EXERCISE INSTRUCTIONS
Reproduce exactly the lines below, starting at the line that contains "Viewport: 631px width, 257px" and ending with the last line of the records, both included; leave out any pictures.

═══

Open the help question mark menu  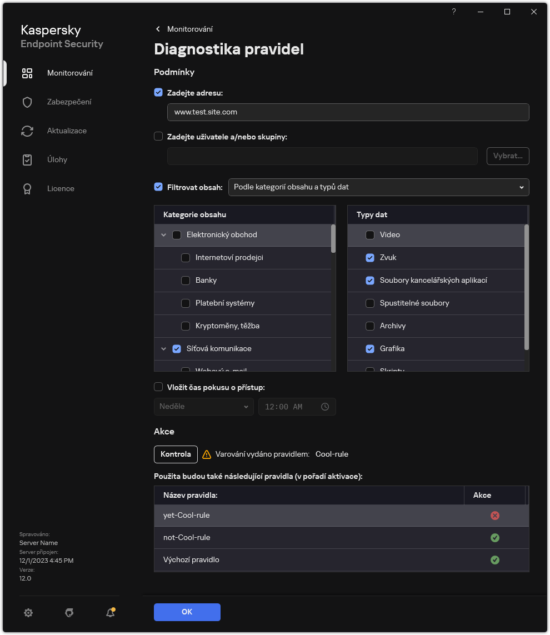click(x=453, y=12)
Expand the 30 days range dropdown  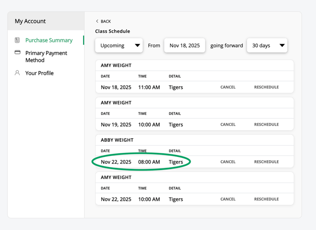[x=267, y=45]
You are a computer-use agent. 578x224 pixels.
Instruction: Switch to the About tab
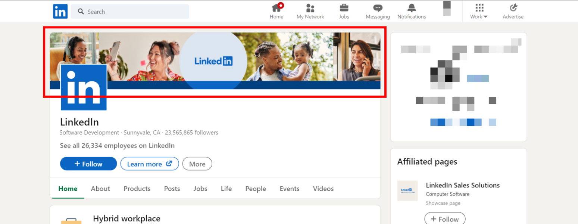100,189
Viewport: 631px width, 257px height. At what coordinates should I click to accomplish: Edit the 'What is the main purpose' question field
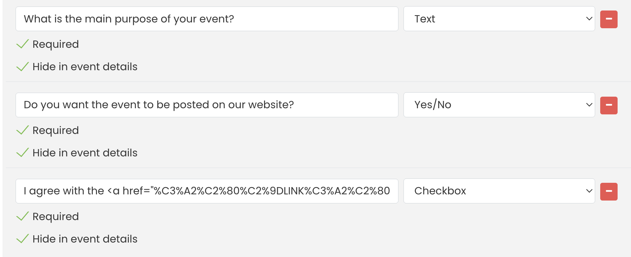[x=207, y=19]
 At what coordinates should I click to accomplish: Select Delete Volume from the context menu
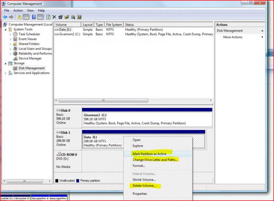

═══

WRITTEN REPLY
Viewport: 631px width, 257px height. At what coordinates should I click to accomplish: Edit the 'What is the main purpose' question field
[x=207, y=19]
 At what coordinates should I click to accomplish: Select Delete Volume from the context menu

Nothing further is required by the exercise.